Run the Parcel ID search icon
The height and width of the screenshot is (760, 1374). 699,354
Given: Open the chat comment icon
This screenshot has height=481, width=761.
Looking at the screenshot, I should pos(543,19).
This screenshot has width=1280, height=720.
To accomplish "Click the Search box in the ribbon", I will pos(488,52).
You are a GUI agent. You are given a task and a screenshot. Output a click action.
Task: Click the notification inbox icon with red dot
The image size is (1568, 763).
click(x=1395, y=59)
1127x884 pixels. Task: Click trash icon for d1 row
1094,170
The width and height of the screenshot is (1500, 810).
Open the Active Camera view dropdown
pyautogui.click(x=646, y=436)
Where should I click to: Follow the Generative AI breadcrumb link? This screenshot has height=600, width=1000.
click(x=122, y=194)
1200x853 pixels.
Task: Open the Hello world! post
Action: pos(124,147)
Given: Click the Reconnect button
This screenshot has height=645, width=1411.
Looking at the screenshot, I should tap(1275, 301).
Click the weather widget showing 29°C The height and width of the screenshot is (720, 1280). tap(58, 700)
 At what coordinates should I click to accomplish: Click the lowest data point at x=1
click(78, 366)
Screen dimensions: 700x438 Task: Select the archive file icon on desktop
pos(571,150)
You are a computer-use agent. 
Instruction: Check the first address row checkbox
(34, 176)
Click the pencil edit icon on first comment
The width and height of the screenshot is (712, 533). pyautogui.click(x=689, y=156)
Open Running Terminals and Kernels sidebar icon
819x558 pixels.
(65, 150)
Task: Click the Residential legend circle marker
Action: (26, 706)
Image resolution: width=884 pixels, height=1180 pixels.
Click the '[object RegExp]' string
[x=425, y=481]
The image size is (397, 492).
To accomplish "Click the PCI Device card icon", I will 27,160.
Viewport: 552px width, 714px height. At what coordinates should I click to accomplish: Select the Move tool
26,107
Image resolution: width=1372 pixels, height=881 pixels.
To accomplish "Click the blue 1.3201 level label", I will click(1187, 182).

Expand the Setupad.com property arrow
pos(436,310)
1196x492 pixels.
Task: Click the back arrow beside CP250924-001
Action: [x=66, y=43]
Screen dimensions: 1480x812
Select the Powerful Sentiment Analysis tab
-----
:: Task prompt ::
All of the records shown above should be reproduced exactly.

:: Task response ::
Run the Parcel ID search icon
The height and width of the screenshot is (760, 1374). 699,354
Given: Open the chat comment icon
This screenshot has height=481, width=761.
Looking at the screenshot, I should pos(543,19).
This screenshot has width=1280, height=720.
To accomplish "Click the Search box in the ribbon", I will pos(488,52).
You are a GUI agent. You are given a task and a screenshot. Output a click action.
Task: Click the notification inbox icon with red dot
The image size is (1568, 763).
click(x=1395, y=59)
1127x884 pixels. Task: Click trash icon for d1 row
1094,170
The width and height of the screenshot is (1500, 810).
Open the Active Camera view dropdown
pyautogui.click(x=646, y=436)
Where should I click to: Follow the Generative AI breadcrumb link? This screenshot has height=600, width=1000.
click(x=122, y=194)
1200x853 pixels.
Task: Open the Hello world! post
Action: pos(124,147)
Given: Click the Reconnect button
This screenshot has height=645, width=1411.
Looking at the screenshot, I should tap(1275, 301).
Click the weather widget showing 29°C The height and width of the screenshot is (720, 1280). tap(58, 700)
 At what coordinates should I click to accomplish: Click the lowest data point at x=1
click(78, 366)
Screen dimensions: 700x438 Task: Select the archive file icon on desktop
pos(571,150)
You are a computer-use agent. 
Instruction: Check the first address row checkbox
(34, 176)
Click the pencil edit icon on first comment
The width and height of the screenshot is (712, 533). pyautogui.click(x=689, y=156)
Open Running Terminals and Kernels sidebar icon
819x558 pixels.
(65, 150)
Task: Click the Residential legend circle marker
Action: (26, 706)
Image resolution: width=884 pixels, height=1180 pixels.
Click the '[object RegExp]' string
[x=425, y=481]
The image size is (397, 492).
To accomplish "Click the PCI Device card icon", I will 27,160.
Viewport: 552px width, 714px height. At what coordinates should I click to accomplish: Select the Move tool
26,107
Image resolution: width=1372 pixels, height=881 pixels.
To accomplish "Click the blue 1.3201 level label", I will click(1187, 182).

Expand the Setupad.com property arrow
pos(436,310)
1196x492 pixels.
Task: Click the back arrow beside CP250924-001
Action: [x=66, y=43]
Screen dimensions: 1480x812
Select the Powerful Sentiment Analysis tab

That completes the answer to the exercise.